Marcin Dembowski

Marcin Dembowski Business Develpoment
Manager

Temat: Wstęp do Cyklu Życia Organizacji „Life Cycle”

Po bardzo długiej przerwie wracam do kontynuowania bloga i mam nadzieję, że mimo bardzo napiętego kalendarza, uda mi się regularnie dzielić spostrzeżeniami i doświadczeniami związanymi z metodologią dr Adizesa. Dotychczas poruszyłem kilka kwestii związanych z metodologią i mimo, że wymagają one głębszej analizy, której podejmę się w najbliższej przyszłości, dziś pozwolę sobie rozpocząć nowy temat- cykl życia organizacji „Corporate Life Cycle”. Każda organizacja, tak jak „istota żywa”, od początku swojego istnienia przechodzi przez różne etapy życia. Zaczynając od narodzin, poprzez okres dojrzewania, wieku młodzieńczego, dojrzałość, wczesną starość i tak dalej.
Należy jednak podkreślić, że w przypadku organizacji, cykl życia jest mniej oczywisty, gdyż bardzo wiele organizacji nie przechodzi pełnego cyklu, a wręcz nie wychodzi z etapu Infancy (Niemowlęctwo) lub z Go-Go (Wczesna młodość) i wpada w tzw. Founder or Family Trap - „Pułapkę rodziny” lub „Pułapkę Właściciela” (tłumaczenie własne). „Owner Trap” jest szczególnie ciekawa dla Polski, gdyż na rynku istnieje bardzo dużo silnych firm rodzinnych, które doszły do etapu konieczności przekazania władzy potomkom lub przekazania części władzy profesjonalnym menedżerom. Jest to niezwykle bolesne i trudne doświadczenie dla właściciela, ale również dla organizacji. Należy jednak podkreślić, że zmiana bardzo często związana jest z bólem i stresem, jednak niewłaściwe podejście do problemu może być bardzo niebezpiecznie dla organizacji, co może spowodować poważny zastój w rozwoju i wzroście firmy.
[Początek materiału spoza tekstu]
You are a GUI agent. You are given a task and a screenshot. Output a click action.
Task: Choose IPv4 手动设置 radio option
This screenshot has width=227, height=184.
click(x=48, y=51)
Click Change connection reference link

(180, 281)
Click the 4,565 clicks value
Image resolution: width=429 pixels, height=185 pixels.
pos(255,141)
A więc gdzie leży problem? Niestety we właścicielu. Firma jest jego „dzieckiem” i dziełem życia, które według jego opinii umrze bez jego zaangażowania i ekspertyzy. Właściciel często boryka się z poważnym problemem i dylematem. Mając nawet świadomość ogromu problemu, niemożności zarządzania i podejmowania decyzji
w pojedynkę, nie jest w stanie powstrzymać „nadopiekuńczości”, mimo że organizacja tego wymaga lub często zaczyna żyć poza kontrolą właściciela. Krótko mówiąc, „dzieło życia” zaczyna przerastać mistrza i wymaga pomocy „dodatkowych rąk”, aby zabezpieczyć dalszy rozwój. Przejście z Go-Go do Adolescence (Dorosłości) jest bolesne, jednak możliwe przy zastosowaniu pewnych reguł dobrej woli i świadomości właściciela, o czym chciałbym rozpisać się w następnym wpisie.

Jak zawsze gorąco zapraszam do dyskusji. Szczególnie tych, którzy borykają się z omawianym problemem.